Atomically precise metal nanoclusters (NCs) with molecule-like structures are emerging nanomaterials with fascinating chemical and physical properties. Photoluminescence (PL), catalysis, sensing, etc., are some of the most intriguing and promising properties of NCs, making the metal NCs potentially beneficial in different applications. However, long-term instability under ambient conditions is often considered the primary barrier to translational research in the relevant application fields. Creating nanohybrids between such atomically precise NCs and other stable nanomaterials (0, 1, 2, or 3D) can help expand their applicability. Many such recently reported nanohybrids have gained promising attention as a new class of materials in the application field, exhibiting better stability and exciting properties of interest. This perspective highlights such nanohybrids and briefly explains their exciting properties. These hybrids are categorized based on the interactions between the NCs and other materials, such as metal-ligand covalent interactions, hydrogen-bonding, host-guest, hydrophobic, and electrostatic interactions during the formation of nanohybrids. This perspective will also capture some of the new possibilities with such nanohybrids.

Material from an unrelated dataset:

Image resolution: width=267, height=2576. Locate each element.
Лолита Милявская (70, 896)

具有类分子结构的原子精确金属纳米团簇（NC）是新兴的纳米材料，具有令人着迷的化学和物理特性。光致发光（PL）、催化、传感等是NC最有趣和最有前途的特性，使得金属NC在不同的应用中具有潜在的优势。然而，环境条件下的长期不稳定性通常被认为是相关应用领域转化研究的主要障碍。在这种原子级精确的 NC 和其他稳定的纳米材料（0、1、2 或 3D）之间创建纳米混合材料有助于扩展其适用性。许多最近报道的纳米杂化材料作为应用领域的一类新型材料而受到广泛关注，表现出更好的稳定性和令人兴奋的性能。这个观点强调了这种纳米杂化物并简要解释了它们令人兴奋的特性。这些杂化物根据纳米杂化物形成过程中NC与其他材料之间的相互作用进行分类，例如金属-配体共价相互作用、氢键、主客体、疏水性和静电相互作用。这种观点也将捕捉到这种纳米混合体的一些新的可能性。